Many thanks to The Glom for allowing me to chime in here.  As you might be able to tell from the number of comments I have left for others (too many, I fear), I have been fascinated by the range and depth of the posts so far.  And thanks to co-bloggers Brett and Alan for mentions of my earlier Hobby Lobby post on disclosure issues over at the Business Law Prof Blog in their earlier posts here.  FYI, I posted there again on this subject earlier this week.  But (as Steve Bainbridge anticipated) I am not done yet . . . .

Since that post earlier this week, The Wall Street Journal published an article noting that the Obama administration clarified an employer's responsibility, under the Employee Retirement Income Security Act of 1974, to notify employees if they eliminate or change benefits.  The Washington Post and others also carried the story; Jayne Barnard also mentions this in her post earlier today.  The clarification comes in the form of an FAQ (which was not easy to find on the U.S. Department of Labor website).  Senator Richard Durbin (D-IL), in a news release praising this executive branch action, notified the public that he was introducing legislation that apparently would compel for-profit employers to make similar disclosures to job applicants.  A similar kind of bill has been introduced in the New York State legislature.  So, it seems, employment-related disclosures are being addressed or discussed in a number of different venues.  We'll have to see where all this ends up.

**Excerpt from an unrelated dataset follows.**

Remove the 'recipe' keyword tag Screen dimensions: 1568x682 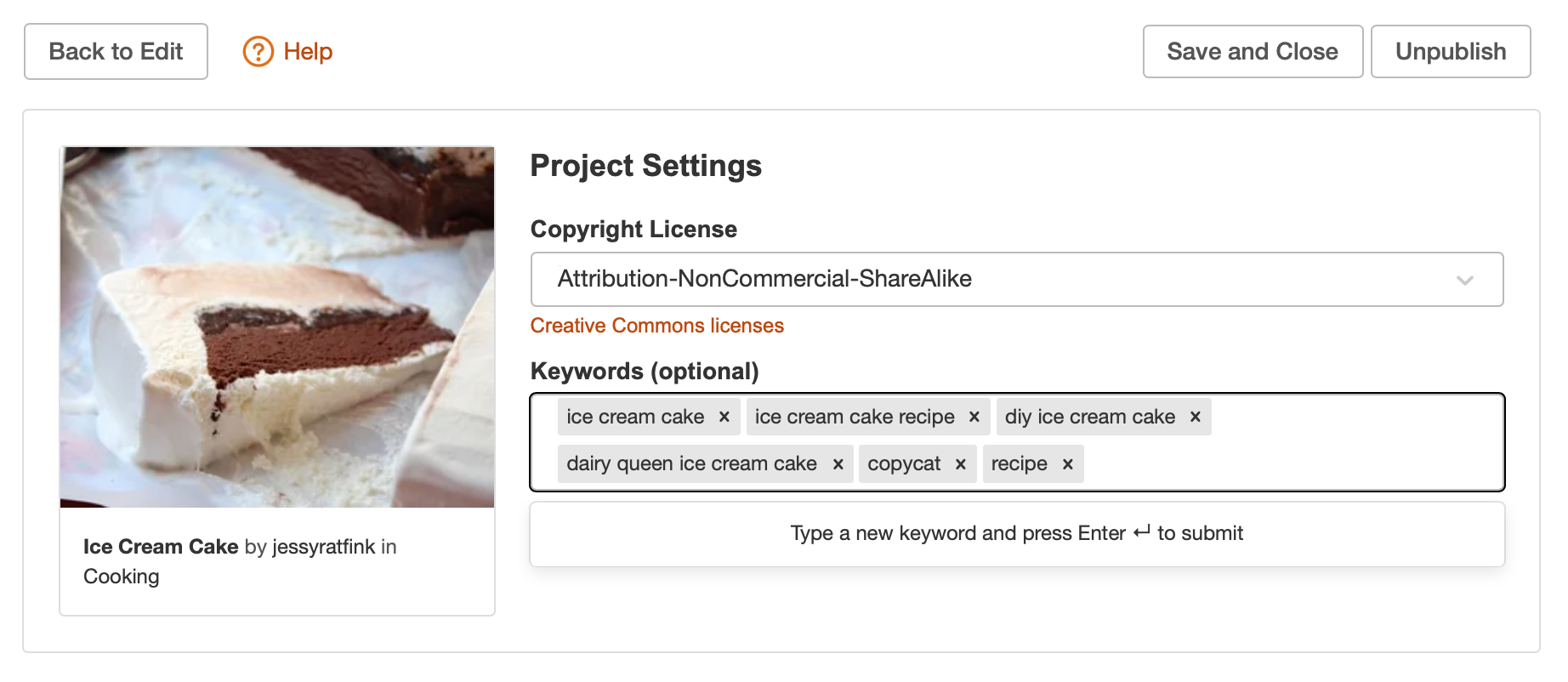tap(1068, 464)
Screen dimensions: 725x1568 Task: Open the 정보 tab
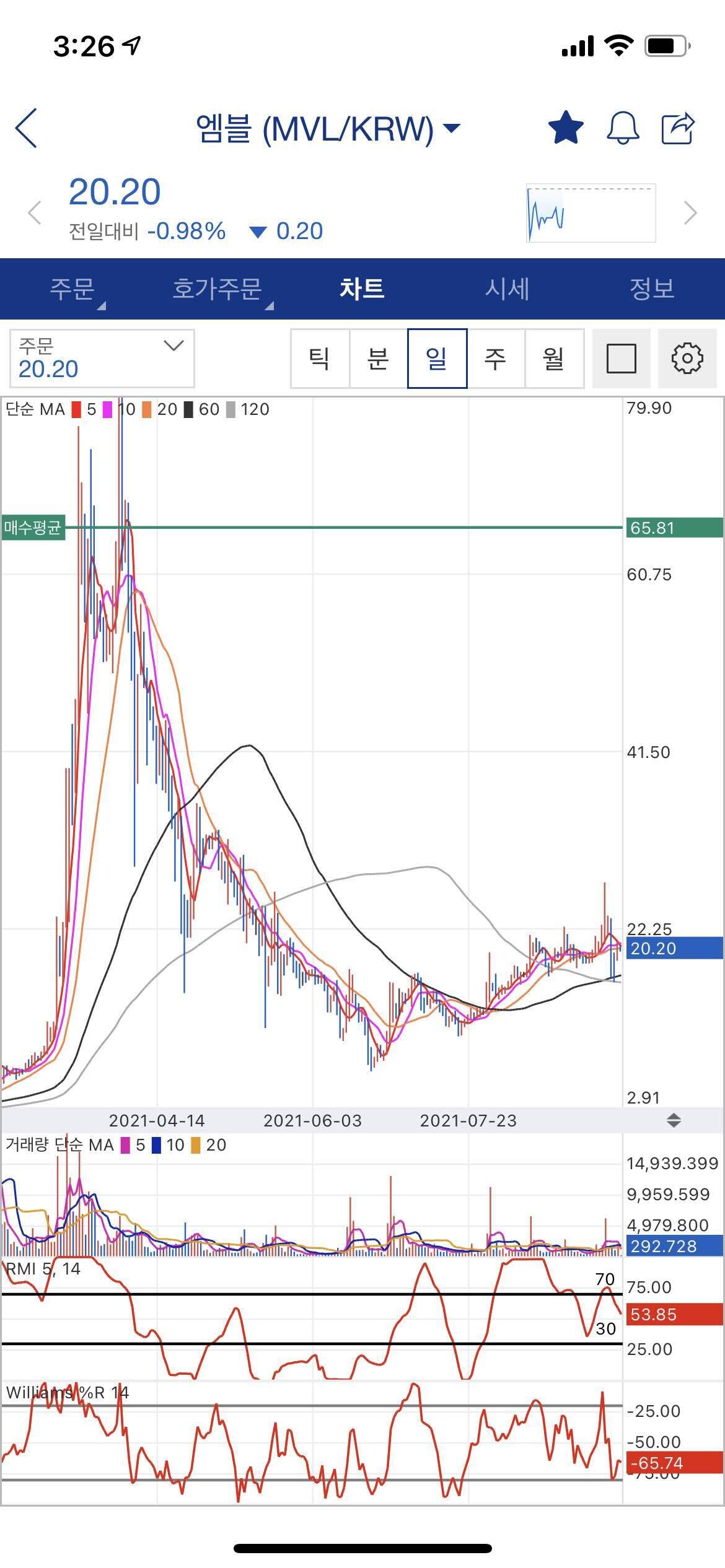651,289
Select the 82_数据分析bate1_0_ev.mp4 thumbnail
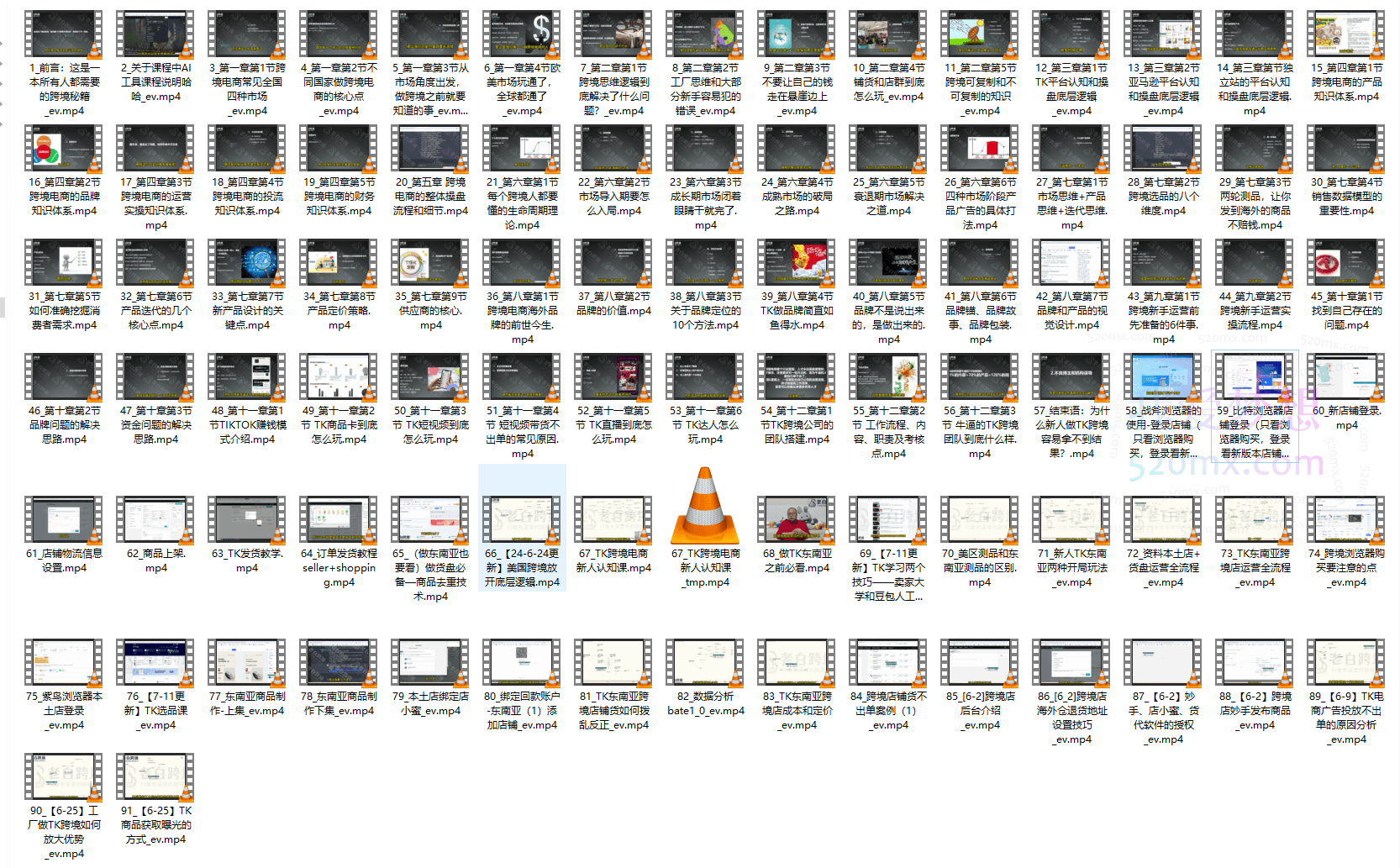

But what of the disclosure issues for shareholders and other investors?  Is the materiality filter in federal securities law's mandatory disclosure (including gap-filling) and anti-fraud rules appropriately sensitive to the issues for these corporate constituents?  And what about entities whose disclosure activities are not regulated under federal securities laws?  What protections might state securities laws provide?  Is fiduciary duty law enough to compel disclosures to shareholders or other investors in the absence of applicable disclosure rules under securities laws?  Of course, when it comes to shareholders, I am worried here about the minority (non-controlling) holders (since the controlling shareholders are those protected by the Court's decision in Hobby Lobby).  I see that other Glom symposium bloggers (here and here) have bemoaned the fact that the corporate entity itself has been lost in the Hobby Lobby shuffle, as it were.  Among the constituencies that are forgotten with the loss of the entity in the Hobby Lobby analysis are the minority shareholders and the board of directors.

I am troubled that the final, broadly applicable disclosure analysis may reduce itself to fiduciary duty claims.  In his symposium post, Haskell Murray notes the language in Justice Ginsberg's dissent observing that employees of for-profit corporations "commonly are not drawn from one religious community."  Well, the non-controlling shareholders in a for-profit corporation also may have sincerely held religious beliefs that are different from those of the controlling shareholders.  How, if at all, does the board give effect to the concerns of those minority shareholders in exercising its fiduciary duties?  What does "good faith" and "in the best interests of the corporation [and its shareholders]" mean in this context?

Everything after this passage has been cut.